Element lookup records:
++++++++

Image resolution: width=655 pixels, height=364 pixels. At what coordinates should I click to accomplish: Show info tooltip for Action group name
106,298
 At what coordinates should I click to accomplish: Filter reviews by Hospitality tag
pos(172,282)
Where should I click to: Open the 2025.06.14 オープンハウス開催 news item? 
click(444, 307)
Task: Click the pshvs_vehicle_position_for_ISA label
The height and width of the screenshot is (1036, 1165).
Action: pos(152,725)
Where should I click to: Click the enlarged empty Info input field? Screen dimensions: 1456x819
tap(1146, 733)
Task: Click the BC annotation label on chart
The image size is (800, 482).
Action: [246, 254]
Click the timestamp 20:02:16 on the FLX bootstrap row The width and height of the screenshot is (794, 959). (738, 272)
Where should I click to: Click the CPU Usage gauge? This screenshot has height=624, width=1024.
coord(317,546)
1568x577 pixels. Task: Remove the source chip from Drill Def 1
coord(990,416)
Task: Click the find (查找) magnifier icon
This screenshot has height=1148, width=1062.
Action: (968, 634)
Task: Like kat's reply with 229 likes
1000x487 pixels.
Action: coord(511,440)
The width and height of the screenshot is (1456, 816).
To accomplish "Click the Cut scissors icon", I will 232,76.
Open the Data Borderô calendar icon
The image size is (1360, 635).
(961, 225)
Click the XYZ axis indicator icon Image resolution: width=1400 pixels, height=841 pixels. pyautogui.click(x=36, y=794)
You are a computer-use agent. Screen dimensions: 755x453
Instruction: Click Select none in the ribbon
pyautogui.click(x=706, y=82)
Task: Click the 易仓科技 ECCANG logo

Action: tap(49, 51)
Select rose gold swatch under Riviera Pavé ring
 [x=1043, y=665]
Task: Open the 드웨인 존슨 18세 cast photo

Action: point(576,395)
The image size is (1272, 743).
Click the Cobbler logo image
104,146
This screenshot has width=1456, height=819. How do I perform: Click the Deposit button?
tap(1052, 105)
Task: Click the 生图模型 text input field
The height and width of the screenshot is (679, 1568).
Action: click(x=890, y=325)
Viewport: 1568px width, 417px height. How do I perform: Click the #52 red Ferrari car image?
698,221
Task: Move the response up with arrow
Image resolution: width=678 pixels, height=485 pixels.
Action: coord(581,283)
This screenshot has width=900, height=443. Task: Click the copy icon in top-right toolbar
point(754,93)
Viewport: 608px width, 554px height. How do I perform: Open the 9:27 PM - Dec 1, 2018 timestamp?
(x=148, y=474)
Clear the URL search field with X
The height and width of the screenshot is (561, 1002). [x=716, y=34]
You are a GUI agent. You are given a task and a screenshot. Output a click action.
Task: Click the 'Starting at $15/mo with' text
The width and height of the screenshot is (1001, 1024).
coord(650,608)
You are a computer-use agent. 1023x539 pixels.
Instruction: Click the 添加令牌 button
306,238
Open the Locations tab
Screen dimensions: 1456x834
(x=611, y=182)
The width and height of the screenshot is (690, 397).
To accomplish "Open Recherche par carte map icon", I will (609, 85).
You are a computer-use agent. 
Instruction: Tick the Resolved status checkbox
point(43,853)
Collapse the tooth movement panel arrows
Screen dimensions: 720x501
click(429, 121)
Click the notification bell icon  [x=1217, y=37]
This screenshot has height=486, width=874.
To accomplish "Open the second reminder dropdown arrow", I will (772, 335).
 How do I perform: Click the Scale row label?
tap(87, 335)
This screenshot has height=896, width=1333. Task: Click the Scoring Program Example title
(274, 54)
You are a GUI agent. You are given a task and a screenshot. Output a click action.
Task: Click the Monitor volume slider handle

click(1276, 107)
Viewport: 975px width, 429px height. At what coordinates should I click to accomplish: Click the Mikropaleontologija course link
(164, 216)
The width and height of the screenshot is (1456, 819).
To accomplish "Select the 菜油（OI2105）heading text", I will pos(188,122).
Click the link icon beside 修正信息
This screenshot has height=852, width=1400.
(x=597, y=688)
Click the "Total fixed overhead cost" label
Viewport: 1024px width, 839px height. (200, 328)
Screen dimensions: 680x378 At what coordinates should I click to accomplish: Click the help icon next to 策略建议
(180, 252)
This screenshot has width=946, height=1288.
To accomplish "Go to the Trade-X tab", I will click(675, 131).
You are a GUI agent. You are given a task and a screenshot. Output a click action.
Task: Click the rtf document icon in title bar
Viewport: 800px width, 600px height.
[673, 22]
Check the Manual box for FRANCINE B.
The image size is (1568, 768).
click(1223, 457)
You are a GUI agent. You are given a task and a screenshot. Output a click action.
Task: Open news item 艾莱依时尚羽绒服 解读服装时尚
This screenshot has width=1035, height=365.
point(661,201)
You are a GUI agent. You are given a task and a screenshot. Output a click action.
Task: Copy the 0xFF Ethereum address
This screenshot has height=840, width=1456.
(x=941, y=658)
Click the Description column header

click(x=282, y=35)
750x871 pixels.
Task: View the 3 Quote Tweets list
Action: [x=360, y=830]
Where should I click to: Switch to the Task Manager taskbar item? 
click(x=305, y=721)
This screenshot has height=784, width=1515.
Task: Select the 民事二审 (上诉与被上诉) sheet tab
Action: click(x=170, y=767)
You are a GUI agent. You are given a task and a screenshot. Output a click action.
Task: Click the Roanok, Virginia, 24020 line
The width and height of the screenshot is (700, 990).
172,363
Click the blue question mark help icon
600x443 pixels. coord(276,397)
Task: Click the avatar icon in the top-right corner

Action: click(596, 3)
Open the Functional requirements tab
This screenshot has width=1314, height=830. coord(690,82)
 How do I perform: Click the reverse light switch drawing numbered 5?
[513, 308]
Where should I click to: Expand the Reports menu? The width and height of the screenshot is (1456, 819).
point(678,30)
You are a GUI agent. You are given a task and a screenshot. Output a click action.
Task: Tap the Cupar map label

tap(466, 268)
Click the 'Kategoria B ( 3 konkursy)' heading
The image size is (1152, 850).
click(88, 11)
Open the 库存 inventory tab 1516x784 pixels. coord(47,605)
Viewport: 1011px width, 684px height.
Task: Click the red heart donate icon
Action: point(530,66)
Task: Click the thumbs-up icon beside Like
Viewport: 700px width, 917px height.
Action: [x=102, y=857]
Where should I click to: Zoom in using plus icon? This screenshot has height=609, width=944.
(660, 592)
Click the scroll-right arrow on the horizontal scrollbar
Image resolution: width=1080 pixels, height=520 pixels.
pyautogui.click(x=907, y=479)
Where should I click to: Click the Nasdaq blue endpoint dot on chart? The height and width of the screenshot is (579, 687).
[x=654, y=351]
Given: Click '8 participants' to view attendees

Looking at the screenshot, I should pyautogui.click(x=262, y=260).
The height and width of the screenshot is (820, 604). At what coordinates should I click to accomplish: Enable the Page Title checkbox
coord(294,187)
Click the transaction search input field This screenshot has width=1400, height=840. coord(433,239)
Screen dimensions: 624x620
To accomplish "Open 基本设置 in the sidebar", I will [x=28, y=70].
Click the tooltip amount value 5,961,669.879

++++++++

Instructions to follow: Output all of the lines above exactly as they appear, from beginning to end.

Response:
Image resolution: width=655 pixels, height=364 pixels. At what coordinates should I click to accomplish: Show info tooltip for Action group name
106,298
 At what coordinates should I click to accomplish: Filter reviews by Hospitality tag
pos(172,282)
Where should I click to: Open the 2025.06.14 オープンハウス開催 news item? 
click(444, 307)
Task: Click the pshvs_vehicle_position_for_ISA label
The height and width of the screenshot is (1036, 1165).
Action: pos(152,725)
Where should I click to: Click the enlarged empty Info input field? Screen dimensions: 1456x819
tap(1146, 733)
Task: Click the BC annotation label on chart
The image size is (800, 482).
Action: [246, 254]
Click the timestamp 20:02:16 on the FLX bootstrap row The width and height of the screenshot is (794, 959). (738, 272)
Where should I click to: Click the CPU Usage gauge? This screenshot has height=624, width=1024.
coord(317,546)
1568x577 pixels. Task: Remove the source chip from Drill Def 1
coord(990,416)
Task: Click the find (查找) magnifier icon
This screenshot has height=1148, width=1062.
Action: (968, 634)
Task: Like kat's reply with 229 likes
1000x487 pixels.
Action: coord(511,440)
The width and height of the screenshot is (1456, 816).
To accomplish "Click the Cut scissors icon", I will 232,76.
Open the Data Borderô calendar icon
The image size is (1360, 635).
(961, 225)
Click the XYZ axis indicator icon Image resolution: width=1400 pixels, height=841 pixels. pyautogui.click(x=36, y=794)
You are a computer-use agent. Screen dimensions: 755x453
Instruction: Click Select none in the ribbon
pyautogui.click(x=706, y=82)
Task: Click the 易仓科技 ECCANG logo

Action: tap(49, 51)
Select rose gold swatch under Riviera Pavé ring
 [x=1043, y=665]
Task: Open the 드웨인 존슨 18세 cast photo

Action: point(576,395)
The image size is (1272, 743).
Click the Cobbler logo image
104,146
This screenshot has width=1456, height=819. How do I perform: Click the Deposit button?
tap(1052, 105)
Task: Click the 生图模型 text input field
The height and width of the screenshot is (679, 1568).
Action: click(x=890, y=325)
Viewport: 1568px width, 417px height. How do I perform: Click the #52 red Ferrari car image?
698,221
Task: Move the response up with arrow
Image resolution: width=678 pixels, height=485 pixels.
Action: coord(581,283)
This screenshot has width=900, height=443. Task: Click the copy icon in top-right toolbar
point(754,93)
Viewport: 608px width, 554px height. How do I perform: Open the 9:27 PM - Dec 1, 2018 timestamp?
(x=148, y=474)
Clear the URL search field with X
The height and width of the screenshot is (561, 1002). [x=716, y=34]
You are a GUI agent. You are given a task and a screenshot. Output a click action.
Task: Click the 'Starting at $15/mo with' text
The width and height of the screenshot is (1001, 1024).
coord(650,608)
You are a computer-use agent. 1023x539 pixels.
Instruction: Click the 添加令牌 button
306,238
Open the Locations tab
Screen dimensions: 1456x834
(x=611, y=182)
The width and height of the screenshot is (690, 397).
To accomplish "Open Recherche par carte map icon", I will (609, 85).
You are a computer-use agent. 
Instruction: Tick the Resolved status checkbox
point(43,853)
Collapse the tooth movement panel arrows
Screen dimensions: 720x501
click(429, 121)
Click the notification bell icon  [x=1217, y=37]
This screenshot has height=486, width=874.
To accomplish "Open the second reminder dropdown arrow", I will (772, 335).
 How do I perform: Click the Scale row label?
tap(87, 335)
This screenshot has height=896, width=1333. Task: Click the Scoring Program Example title
(274, 54)
You are a GUI agent. You are given a task and a screenshot. Output a click action.
Task: Click the Monitor volume slider handle

click(1276, 107)
Viewport: 975px width, 429px height. At what coordinates should I click to accomplish: Click the Mikropaleontologija course link
(164, 216)
The width and height of the screenshot is (1456, 819).
To accomplish "Select the 菜油（OI2105）heading text", I will pos(188,122).
Click the link icon beside 修正信息
This screenshot has height=852, width=1400.
(x=597, y=688)
Click the "Total fixed overhead cost" label
Viewport: 1024px width, 839px height. (200, 328)
Screen dimensions: 680x378 At what coordinates should I click to accomplish: Click the help icon next to 策略建议
(180, 252)
This screenshot has width=946, height=1288.
To accomplish "Go to the Trade-X tab", I will click(675, 131).
You are a GUI agent. You are given a task and a screenshot. Output a click action.
Task: Click the rtf document icon in title bar
Viewport: 800px width, 600px height.
[673, 22]
Check the Manual box for FRANCINE B.
The image size is (1568, 768).
click(1223, 457)
You are a GUI agent. You are given a task and a screenshot. Output a click action.
Task: Open news item 艾莱依时尚羽绒服 解读服装时尚
This screenshot has width=1035, height=365.
point(661,201)
You are a GUI agent. You are given a task and a screenshot. Output a click action.
Task: Copy the 0xFF Ethereum address
This screenshot has height=840, width=1456.
(x=941, y=658)
Click the Description column header

click(x=282, y=35)
750x871 pixels.
Task: View the 3 Quote Tweets list
Action: [x=360, y=830]
Where should I click to: Switch to the Task Manager taskbar item? 
click(x=305, y=721)
This screenshot has height=784, width=1515.
Task: Select the 民事二审 (上诉与被上诉) sheet tab
Action: click(x=170, y=767)
You are a GUI agent. You are given a task and a screenshot. Output a click action.
Task: Click the Roanok, Virginia, 24020 line
The width and height of the screenshot is (700, 990).
172,363
Click the blue question mark help icon
600x443 pixels. coord(276,397)
Task: Click the avatar icon in the top-right corner

Action: click(596, 3)
Open the Functional requirements tab
This screenshot has width=1314, height=830. coord(690,82)
 How do I perform: Click the reverse light switch drawing numbered 5?
[513, 308]
Where should I click to: Expand the Reports menu? The width and height of the screenshot is (1456, 819).
point(678,30)
You are a GUI agent. You are given a task and a screenshot. Output a click action.
Task: Tap the Cupar map label

tap(466, 268)
Click the 'Kategoria B ( 3 konkursy)' heading
The image size is (1152, 850).
click(88, 11)
Open the 库存 inventory tab 1516x784 pixels. coord(47,605)
Viewport: 1011px width, 684px height.
Task: Click the red heart donate icon
Action: point(530,66)
Task: Click the thumbs-up icon beside Like
Viewport: 700px width, 917px height.
Action: [x=102, y=857]
Where should I click to: Zoom in using plus icon? This screenshot has height=609, width=944.
(660, 592)
Click the scroll-right arrow on the horizontal scrollbar
Image resolution: width=1080 pixels, height=520 pixels.
pyautogui.click(x=907, y=479)
Where should I click to: Click the Nasdaq blue endpoint dot on chart? The height and width of the screenshot is (579, 687).
[x=654, y=351]
Given: Click '8 participants' to view attendees

Looking at the screenshot, I should pyautogui.click(x=262, y=260).
The height and width of the screenshot is (820, 604). At what coordinates should I click to accomplish: Enable the Page Title checkbox
coord(294,187)
Click the transaction search input field This screenshot has width=1400, height=840. coord(433,239)
Screen dimensions: 624x620
To accomplish "Open 基本设置 in the sidebar", I will [x=28, y=70].
Click the tooltip amount value 5,961,669.879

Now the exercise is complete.